Ziel muss es daher bei der Neufassung des Denkmalschutzgesetzes sein, mindestens den jetzigen Standard an Fachlichkeit beizubehalten – und diesen da gezielt zu stärken und dort noch zu intensivieren, wo es besonderes Expertenwissen braucht.

„Denkmalschutz wird immer dann aktiv, wenn es darum geht, Denkmalen zu helfen. Also dann, wenn sie zu „Patienten“ werden – weil sie sanierungsbedürftig sind oder bauliche Eingriffe für ihren Erhalt oder aufgrund von Nutzungswünschen des Eigentümers erforderlich werden. Man könnte Denkmalpfleger also auch als „Ärzte“ für unsere Denkmale bezeichnen – die Spezialisten des Fachamtes entsprächen in diesem Bild „Fachärzten“.
Unserer Meinung nach sollten Fachärzte auch den „kleinen“, nicht nur den „herausragenden“ Denkmalen zur Seite gestellt werden, wenn es sie braucht!“

(Dr. Steffen Skudelny, Vorstand der Deutschen Stiftung Denkmalschutz)

Die DSD befürchtet, dass die geplante Gesetzesänderung einen faktischen Totalverlust des Schutzes vieler ortsbildprägenden Denkmalen sowie eine gestiegene Anzahl an Denkmalabrissen und nicht denkmalgerechten Umbauten bedeuten wird und warnt eindringlich vor den geplanten Fehlregelungen.
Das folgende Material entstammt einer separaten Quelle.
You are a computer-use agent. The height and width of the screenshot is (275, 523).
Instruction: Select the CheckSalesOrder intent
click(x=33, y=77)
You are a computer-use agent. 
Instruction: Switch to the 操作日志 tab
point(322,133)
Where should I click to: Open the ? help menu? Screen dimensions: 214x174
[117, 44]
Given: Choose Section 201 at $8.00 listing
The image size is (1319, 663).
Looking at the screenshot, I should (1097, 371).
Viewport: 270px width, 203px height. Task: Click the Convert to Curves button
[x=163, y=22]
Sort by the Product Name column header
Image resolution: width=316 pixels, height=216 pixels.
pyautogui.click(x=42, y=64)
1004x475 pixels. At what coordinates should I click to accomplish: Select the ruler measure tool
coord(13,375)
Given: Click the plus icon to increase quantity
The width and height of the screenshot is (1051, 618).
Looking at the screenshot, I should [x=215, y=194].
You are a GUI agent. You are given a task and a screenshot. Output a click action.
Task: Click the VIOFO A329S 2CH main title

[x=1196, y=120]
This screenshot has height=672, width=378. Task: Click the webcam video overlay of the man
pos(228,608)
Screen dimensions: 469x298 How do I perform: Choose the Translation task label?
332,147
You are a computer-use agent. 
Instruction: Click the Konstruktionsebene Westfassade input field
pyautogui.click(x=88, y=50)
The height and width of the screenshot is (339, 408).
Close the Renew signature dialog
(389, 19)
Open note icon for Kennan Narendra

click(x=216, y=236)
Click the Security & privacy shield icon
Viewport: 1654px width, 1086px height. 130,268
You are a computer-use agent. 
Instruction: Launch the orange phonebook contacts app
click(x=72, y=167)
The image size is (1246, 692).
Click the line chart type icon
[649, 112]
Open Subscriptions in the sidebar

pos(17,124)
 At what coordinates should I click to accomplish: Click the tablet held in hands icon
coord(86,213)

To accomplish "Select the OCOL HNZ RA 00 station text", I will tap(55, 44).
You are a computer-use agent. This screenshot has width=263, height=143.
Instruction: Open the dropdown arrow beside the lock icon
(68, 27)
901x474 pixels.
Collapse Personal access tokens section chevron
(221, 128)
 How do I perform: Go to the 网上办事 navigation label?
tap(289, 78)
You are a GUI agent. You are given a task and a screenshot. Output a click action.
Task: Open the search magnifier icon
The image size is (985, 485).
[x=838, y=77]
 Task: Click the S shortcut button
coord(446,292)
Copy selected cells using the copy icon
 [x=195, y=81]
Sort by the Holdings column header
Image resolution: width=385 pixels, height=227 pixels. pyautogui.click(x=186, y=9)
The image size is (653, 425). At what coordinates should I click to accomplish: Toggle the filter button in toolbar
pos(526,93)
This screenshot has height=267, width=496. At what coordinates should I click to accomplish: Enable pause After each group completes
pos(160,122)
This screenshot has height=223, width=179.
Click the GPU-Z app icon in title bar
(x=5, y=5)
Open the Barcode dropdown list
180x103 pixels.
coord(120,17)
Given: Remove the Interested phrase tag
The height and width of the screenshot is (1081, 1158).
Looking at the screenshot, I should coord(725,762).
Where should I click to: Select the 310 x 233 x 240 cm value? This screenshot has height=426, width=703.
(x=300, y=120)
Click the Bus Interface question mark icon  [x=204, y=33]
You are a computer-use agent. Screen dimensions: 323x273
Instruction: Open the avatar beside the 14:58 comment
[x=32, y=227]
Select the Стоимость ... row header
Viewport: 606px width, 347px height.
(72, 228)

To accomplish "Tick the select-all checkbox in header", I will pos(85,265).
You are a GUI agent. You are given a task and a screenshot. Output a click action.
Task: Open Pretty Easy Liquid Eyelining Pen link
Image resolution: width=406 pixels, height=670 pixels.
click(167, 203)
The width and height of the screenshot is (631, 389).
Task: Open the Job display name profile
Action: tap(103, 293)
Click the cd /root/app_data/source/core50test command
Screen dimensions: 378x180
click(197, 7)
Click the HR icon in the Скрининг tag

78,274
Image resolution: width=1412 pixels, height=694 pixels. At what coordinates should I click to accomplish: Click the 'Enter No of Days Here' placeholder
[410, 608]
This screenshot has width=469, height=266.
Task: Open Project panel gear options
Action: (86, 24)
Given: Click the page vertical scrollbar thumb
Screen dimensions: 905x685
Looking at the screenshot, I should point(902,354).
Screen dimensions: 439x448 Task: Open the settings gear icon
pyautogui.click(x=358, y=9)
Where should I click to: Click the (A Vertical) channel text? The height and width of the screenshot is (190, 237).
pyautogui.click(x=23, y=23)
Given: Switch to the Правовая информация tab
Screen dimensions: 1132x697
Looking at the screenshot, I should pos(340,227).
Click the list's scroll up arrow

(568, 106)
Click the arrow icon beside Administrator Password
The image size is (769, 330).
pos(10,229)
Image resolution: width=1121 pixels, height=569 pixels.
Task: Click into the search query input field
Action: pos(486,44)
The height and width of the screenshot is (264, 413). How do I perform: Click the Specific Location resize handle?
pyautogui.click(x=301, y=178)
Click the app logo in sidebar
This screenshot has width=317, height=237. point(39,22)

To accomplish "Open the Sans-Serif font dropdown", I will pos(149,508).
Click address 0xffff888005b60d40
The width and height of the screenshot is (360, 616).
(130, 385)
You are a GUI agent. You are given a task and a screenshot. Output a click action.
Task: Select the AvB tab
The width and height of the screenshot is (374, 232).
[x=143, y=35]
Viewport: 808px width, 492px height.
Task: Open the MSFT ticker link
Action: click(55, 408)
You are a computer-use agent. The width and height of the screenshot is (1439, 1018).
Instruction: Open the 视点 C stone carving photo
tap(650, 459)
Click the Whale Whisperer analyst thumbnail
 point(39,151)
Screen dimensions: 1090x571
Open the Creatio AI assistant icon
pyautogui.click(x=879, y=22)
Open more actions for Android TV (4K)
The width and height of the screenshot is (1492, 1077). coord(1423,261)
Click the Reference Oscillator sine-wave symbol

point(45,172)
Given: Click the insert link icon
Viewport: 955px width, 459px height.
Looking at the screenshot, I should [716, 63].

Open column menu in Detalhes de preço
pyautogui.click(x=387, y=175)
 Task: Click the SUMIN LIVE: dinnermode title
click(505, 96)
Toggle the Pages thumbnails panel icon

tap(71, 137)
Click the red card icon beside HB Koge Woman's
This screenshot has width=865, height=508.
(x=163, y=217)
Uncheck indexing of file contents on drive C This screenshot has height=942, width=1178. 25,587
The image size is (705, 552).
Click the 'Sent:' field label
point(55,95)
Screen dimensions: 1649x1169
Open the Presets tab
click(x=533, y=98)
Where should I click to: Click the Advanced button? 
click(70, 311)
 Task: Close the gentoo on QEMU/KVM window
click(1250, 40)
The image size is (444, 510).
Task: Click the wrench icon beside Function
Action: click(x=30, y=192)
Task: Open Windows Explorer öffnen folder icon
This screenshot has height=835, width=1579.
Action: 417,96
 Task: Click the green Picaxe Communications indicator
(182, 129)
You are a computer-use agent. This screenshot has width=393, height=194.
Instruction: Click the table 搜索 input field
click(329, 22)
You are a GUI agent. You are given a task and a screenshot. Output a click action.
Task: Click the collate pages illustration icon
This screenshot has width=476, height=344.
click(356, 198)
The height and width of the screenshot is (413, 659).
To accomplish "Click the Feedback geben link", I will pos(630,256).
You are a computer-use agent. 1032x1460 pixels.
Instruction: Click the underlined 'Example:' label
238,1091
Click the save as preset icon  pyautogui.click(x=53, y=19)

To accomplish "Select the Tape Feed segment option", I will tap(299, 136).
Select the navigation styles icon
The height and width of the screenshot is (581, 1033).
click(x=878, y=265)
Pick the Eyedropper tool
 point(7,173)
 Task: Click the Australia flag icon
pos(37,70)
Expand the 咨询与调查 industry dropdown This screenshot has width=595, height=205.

Begrüßenswert an den geplanten Änderungsabsichten sind aus Sicht der DSD die Pläne, das Denkmalverzeichnis zukünftig vollständig digital einsehbar zu gestalten. Auch die Digitalisierung von Antragsverfahren und eine hierdurch zu erwartende beschleunigte Bearbeitungszeit begrüßt die DSD.


Hintergrund:
Die Deutsche Stiftung Denkmalschutz (DSD) ist die größte private Initiative für Denkmalschutz in Deutschland. Sie setzt sich kreativ, fachlich fundiert und unabhängig für den Erhalt bedrohter Denkmale ein. Ihre vielfältigen Aktivitäten reichen von pädagogischen Schul- und Jugendprogrammen bis hin zur bundesweiten Aktion „Tag des offenen Denkmals®“. Seit 2025 veröffentlicht die Stiftung jährlich das „Schwarzbuch der Denkmalpflege“. 
Insgesamt konnte die Deutsche Stiftung Denkmalschutz dank der aktiven Mithilfe von über 200.000 Förderern bereits rund 7600 Denkmale mit mehr als einer dreiviertel Milliarde Euro in ganz Deutschland unterstützen. Sie finanziert ihre Arbeit vor allem durch private Zuwendungen und Spenden.